Stated task A
Rewrite the stretch of entries from the line containing "At what coordinates should I click to accomplish: Open the Limit" through the line containing "[x=60, y=385]" as a numbered list, omitting any blank lines.

Document passage
-- begin --

Rossello started his term on 2 January 2017 after an election where his lack of experience was an important issue on the campaign trail. His role as the governor was in fact his first official job in a career littered with short-lived academic and entrepreneurial endeavours. He came in with a group of like-minded and inexperienced ministers who embraced a governing strategy based on public image and the use of social media to sidestep media outlets and to ingratiate themselves with a younger constituency, utilising the culture of reggaeton and trap singers.

His former mentor and business partner, Yosem E Companys, said that growing up a governor’s son, Rossello “never had to take responsibility for any of his actions over the course of his life because his parents – and everyone else for that matter – always rescued him at the first sign of trouble”. Companys concluded that public power had only worsened his former pupil’s “evil” tendencies.

-- end --

Records shown
-- begin --

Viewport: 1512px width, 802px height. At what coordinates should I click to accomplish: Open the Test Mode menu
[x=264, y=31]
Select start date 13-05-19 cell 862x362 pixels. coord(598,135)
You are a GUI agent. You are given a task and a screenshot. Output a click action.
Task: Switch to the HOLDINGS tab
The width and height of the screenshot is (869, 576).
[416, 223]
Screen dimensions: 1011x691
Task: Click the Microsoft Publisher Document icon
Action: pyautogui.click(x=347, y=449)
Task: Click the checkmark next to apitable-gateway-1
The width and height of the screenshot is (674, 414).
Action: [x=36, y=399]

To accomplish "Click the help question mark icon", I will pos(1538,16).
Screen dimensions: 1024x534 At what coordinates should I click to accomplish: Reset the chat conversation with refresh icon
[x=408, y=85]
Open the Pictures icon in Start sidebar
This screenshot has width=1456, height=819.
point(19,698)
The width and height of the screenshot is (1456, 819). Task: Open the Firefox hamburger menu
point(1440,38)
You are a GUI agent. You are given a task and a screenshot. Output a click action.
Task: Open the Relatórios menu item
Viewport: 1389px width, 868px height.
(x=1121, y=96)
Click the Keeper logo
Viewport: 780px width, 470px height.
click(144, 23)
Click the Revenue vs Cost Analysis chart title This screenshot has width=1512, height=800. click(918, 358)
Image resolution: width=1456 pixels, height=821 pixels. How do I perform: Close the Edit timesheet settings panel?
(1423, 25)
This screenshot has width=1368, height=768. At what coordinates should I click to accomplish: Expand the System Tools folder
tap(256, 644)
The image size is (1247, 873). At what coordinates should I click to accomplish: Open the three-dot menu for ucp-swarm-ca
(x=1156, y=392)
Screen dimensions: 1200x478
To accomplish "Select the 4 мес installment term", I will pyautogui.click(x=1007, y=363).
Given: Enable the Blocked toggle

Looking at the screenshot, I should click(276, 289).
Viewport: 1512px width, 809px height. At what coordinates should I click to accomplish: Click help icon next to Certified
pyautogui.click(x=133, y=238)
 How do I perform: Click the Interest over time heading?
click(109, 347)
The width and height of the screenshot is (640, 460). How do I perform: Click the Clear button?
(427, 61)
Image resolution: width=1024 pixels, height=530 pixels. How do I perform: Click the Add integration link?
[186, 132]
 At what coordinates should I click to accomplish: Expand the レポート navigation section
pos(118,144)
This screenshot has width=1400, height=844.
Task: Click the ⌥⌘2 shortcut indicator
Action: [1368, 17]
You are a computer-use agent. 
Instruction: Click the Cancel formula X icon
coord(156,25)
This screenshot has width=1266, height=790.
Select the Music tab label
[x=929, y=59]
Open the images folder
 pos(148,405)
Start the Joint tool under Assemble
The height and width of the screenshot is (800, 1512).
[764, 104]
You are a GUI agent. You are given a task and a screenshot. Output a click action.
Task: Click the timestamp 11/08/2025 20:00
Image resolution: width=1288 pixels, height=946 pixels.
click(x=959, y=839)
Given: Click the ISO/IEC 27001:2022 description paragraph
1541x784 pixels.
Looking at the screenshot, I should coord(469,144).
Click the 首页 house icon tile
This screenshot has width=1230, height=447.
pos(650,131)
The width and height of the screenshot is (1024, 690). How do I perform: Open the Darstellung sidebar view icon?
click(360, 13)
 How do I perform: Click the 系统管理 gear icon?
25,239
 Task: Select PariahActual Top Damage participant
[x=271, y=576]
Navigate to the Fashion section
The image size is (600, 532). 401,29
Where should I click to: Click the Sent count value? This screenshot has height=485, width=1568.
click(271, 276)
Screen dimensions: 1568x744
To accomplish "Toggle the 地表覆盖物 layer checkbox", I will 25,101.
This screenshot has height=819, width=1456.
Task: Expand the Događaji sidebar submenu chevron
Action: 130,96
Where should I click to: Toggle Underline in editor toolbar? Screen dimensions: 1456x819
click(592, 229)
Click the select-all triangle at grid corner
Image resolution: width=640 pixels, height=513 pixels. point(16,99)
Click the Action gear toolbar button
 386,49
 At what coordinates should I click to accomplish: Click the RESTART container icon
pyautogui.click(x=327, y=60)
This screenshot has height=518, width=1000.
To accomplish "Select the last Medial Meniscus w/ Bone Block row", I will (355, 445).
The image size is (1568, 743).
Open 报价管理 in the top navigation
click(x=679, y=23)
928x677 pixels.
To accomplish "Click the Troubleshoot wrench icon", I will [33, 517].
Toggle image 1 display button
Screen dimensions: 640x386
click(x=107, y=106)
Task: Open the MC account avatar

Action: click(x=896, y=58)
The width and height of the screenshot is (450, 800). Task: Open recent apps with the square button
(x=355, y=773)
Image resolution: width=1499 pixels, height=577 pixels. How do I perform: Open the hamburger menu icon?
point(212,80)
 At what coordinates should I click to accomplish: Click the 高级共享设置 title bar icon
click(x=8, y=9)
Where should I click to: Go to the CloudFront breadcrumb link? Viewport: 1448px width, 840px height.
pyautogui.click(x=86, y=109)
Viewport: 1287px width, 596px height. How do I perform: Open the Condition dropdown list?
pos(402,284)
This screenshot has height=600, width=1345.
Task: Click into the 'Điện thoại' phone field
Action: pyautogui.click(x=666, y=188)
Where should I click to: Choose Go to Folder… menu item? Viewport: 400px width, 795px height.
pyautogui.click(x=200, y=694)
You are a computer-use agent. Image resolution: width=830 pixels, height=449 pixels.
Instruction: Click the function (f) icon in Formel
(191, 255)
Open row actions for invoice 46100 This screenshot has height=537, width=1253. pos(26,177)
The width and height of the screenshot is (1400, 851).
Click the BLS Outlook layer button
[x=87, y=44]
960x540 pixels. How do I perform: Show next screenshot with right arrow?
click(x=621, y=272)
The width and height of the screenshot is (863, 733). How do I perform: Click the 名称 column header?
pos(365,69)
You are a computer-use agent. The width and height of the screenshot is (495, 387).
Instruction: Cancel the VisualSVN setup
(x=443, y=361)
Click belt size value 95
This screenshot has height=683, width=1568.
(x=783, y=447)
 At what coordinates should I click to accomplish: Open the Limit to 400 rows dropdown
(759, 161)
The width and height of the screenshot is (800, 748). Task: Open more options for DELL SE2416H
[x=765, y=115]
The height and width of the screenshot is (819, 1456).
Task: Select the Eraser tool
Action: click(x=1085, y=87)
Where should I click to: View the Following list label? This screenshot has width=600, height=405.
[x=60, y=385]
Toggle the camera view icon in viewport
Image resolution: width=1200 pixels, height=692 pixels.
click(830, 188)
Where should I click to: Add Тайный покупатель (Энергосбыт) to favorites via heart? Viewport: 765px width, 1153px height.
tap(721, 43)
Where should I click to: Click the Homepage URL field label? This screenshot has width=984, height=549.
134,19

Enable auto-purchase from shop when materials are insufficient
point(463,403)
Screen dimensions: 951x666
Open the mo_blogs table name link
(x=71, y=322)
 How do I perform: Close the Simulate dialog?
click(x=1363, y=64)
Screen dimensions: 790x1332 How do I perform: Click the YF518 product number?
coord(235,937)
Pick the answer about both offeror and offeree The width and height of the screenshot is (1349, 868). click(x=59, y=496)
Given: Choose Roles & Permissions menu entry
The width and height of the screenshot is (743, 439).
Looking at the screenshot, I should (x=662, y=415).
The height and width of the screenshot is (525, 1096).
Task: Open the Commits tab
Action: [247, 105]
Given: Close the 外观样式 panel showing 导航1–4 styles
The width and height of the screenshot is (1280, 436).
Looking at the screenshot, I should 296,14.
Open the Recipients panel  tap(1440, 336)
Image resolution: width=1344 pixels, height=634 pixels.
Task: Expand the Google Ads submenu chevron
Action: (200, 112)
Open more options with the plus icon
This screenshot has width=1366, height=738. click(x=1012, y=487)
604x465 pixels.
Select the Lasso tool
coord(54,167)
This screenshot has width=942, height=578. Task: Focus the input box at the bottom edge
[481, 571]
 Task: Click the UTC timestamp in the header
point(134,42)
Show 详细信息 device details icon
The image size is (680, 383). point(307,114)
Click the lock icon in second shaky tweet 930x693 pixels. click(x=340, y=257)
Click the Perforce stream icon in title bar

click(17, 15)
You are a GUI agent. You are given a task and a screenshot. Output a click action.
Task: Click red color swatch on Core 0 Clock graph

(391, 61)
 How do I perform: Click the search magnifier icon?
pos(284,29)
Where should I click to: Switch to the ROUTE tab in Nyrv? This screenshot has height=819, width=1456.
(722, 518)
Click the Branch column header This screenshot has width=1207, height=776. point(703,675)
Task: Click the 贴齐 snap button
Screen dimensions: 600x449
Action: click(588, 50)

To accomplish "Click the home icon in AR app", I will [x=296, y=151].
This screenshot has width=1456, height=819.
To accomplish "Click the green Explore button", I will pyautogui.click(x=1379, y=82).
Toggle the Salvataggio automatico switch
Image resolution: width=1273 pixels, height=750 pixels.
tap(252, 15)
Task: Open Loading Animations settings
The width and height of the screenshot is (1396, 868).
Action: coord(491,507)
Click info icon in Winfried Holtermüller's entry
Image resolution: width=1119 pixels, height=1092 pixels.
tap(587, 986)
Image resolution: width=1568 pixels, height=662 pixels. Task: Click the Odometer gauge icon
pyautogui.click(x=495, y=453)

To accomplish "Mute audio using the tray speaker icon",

-- end --

Stated task B
In the passage about Rossello, on what date did he start his term as governor?

Correct answer A
1.  At what coordinates should I click to accomplish: Open the Limit to 400 rows dropdown
2. (759, 161)
3. The width and height of the screenshot is (800, 748). Task: Open more options for DELL SE2416H
4. [x=765, y=115]
5. The height and width of the screenshot is (819, 1456).
6. Task: Select the Eraser tool
7. Action: click(x=1085, y=87)
8. Where should I click to: View the Following list label? This screenshot has width=600, height=405.
9. [x=60, y=385]

Correct answer B
2 January 2017